### Exercise instructions
Scan the material below and count each line with the string "field". Reply with the count alone.
________________
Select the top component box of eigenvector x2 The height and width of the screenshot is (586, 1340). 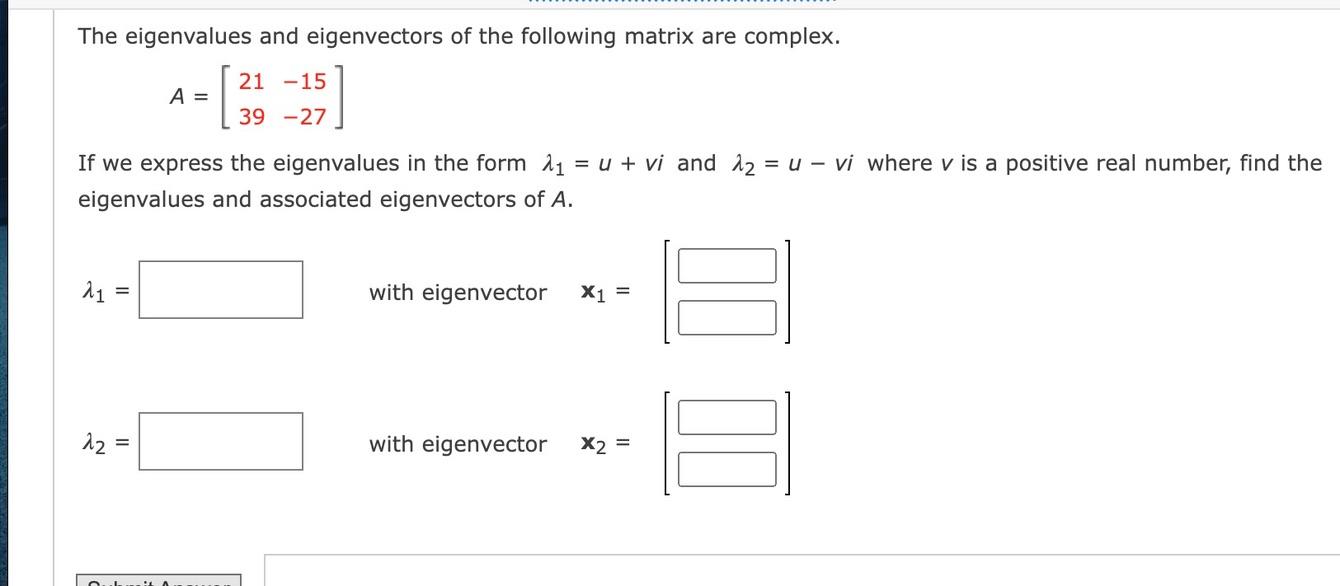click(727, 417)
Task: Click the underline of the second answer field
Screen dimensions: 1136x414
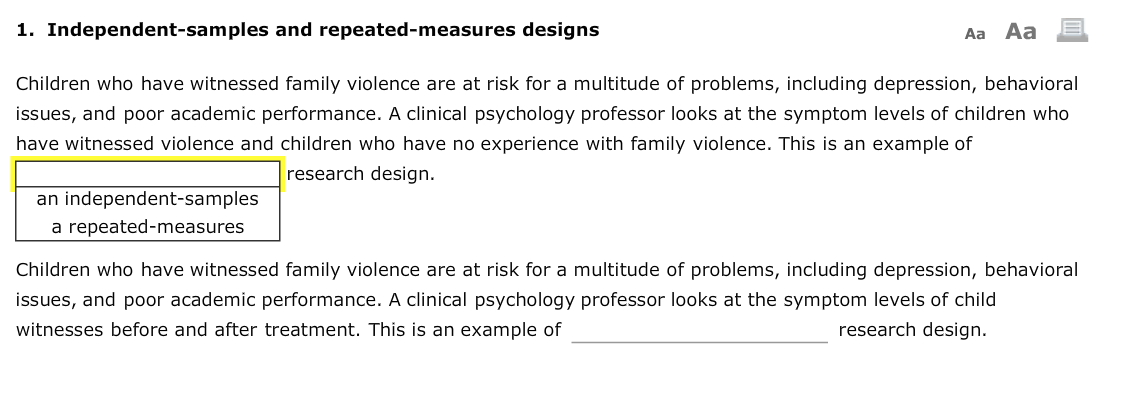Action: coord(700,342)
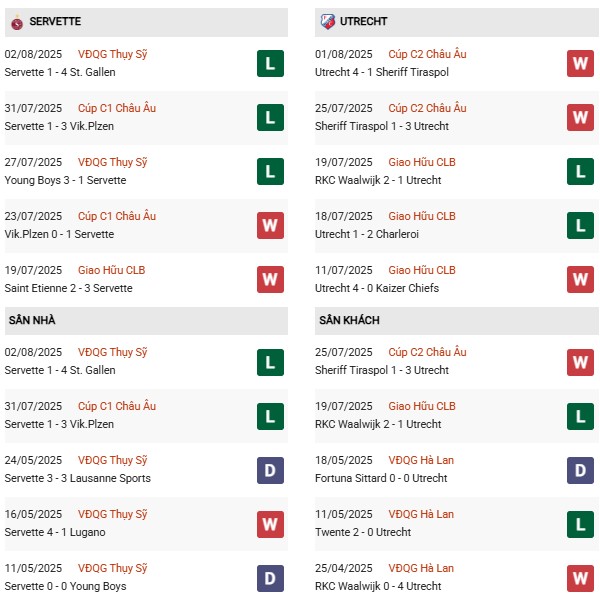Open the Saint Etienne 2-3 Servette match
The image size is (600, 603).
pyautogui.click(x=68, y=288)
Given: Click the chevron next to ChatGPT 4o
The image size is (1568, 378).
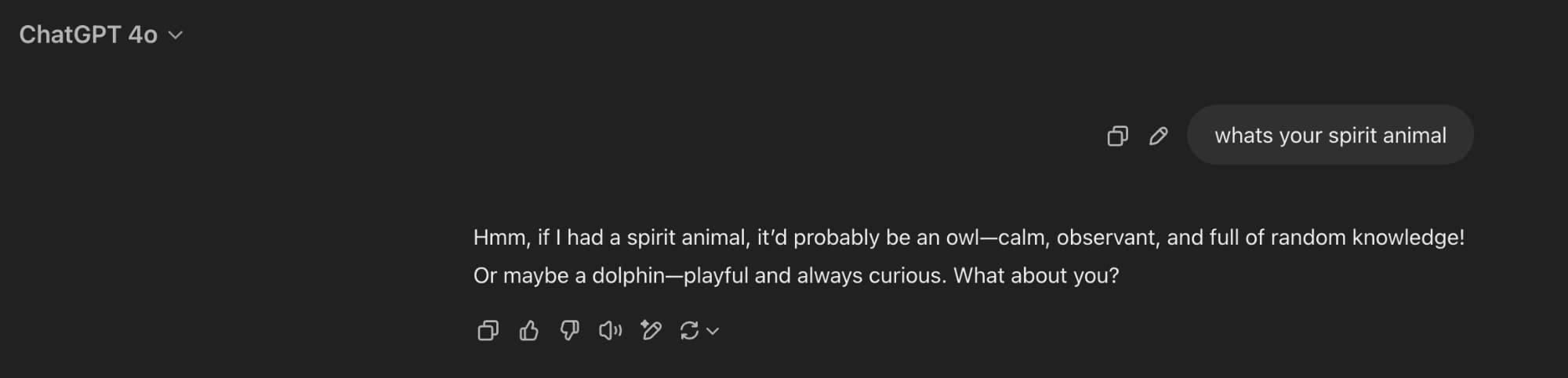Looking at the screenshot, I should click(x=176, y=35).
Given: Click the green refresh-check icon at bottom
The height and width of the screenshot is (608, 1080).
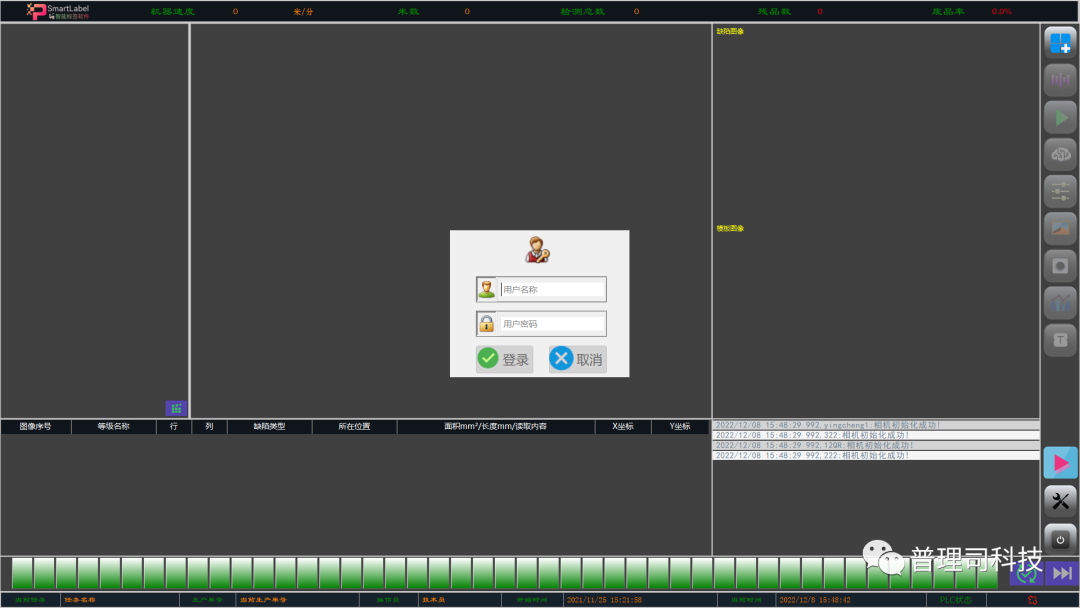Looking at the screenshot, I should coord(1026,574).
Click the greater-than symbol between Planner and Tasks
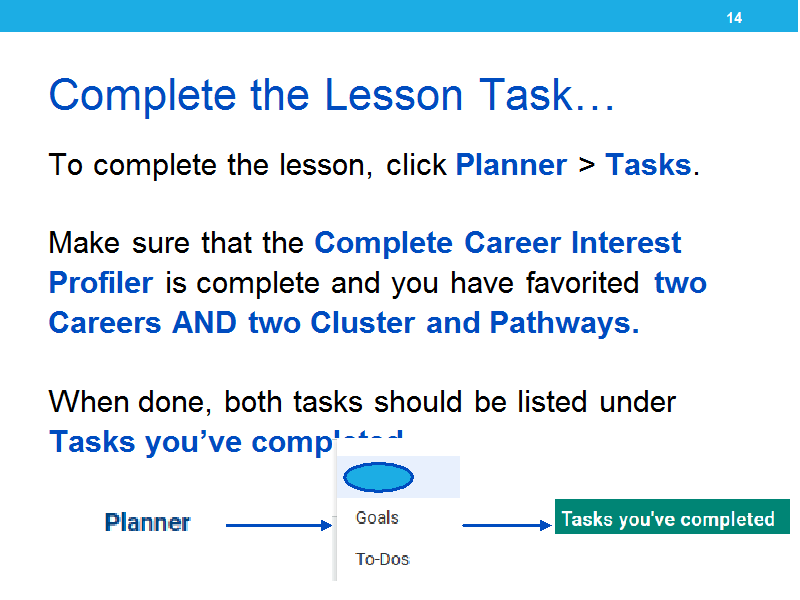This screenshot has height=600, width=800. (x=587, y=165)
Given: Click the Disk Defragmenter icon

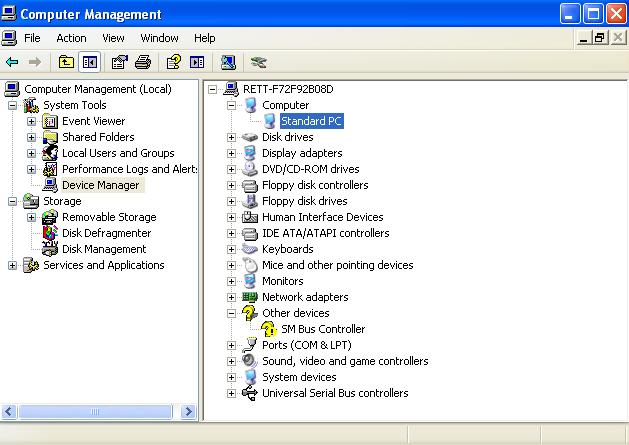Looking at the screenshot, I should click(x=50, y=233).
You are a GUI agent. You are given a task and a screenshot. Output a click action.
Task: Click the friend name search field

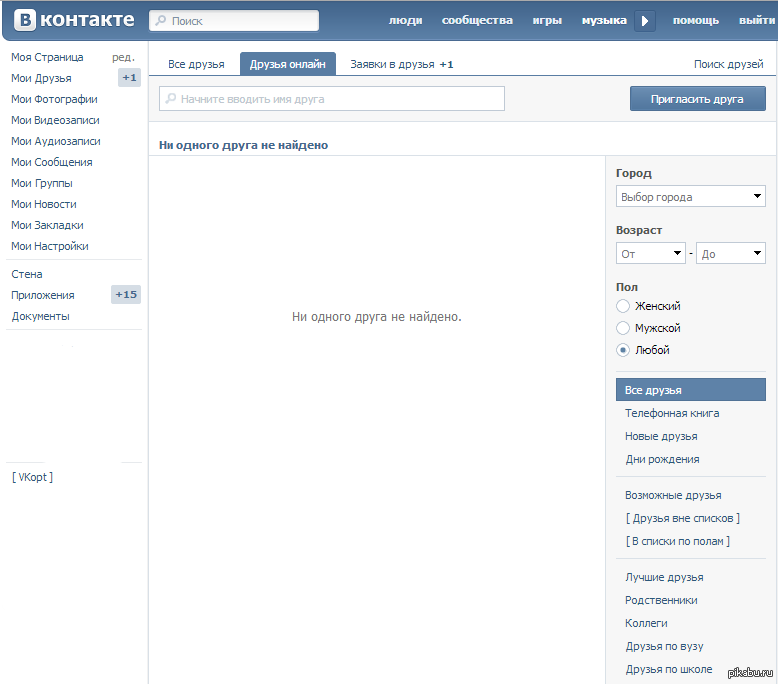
________________
### Solution for this problem
2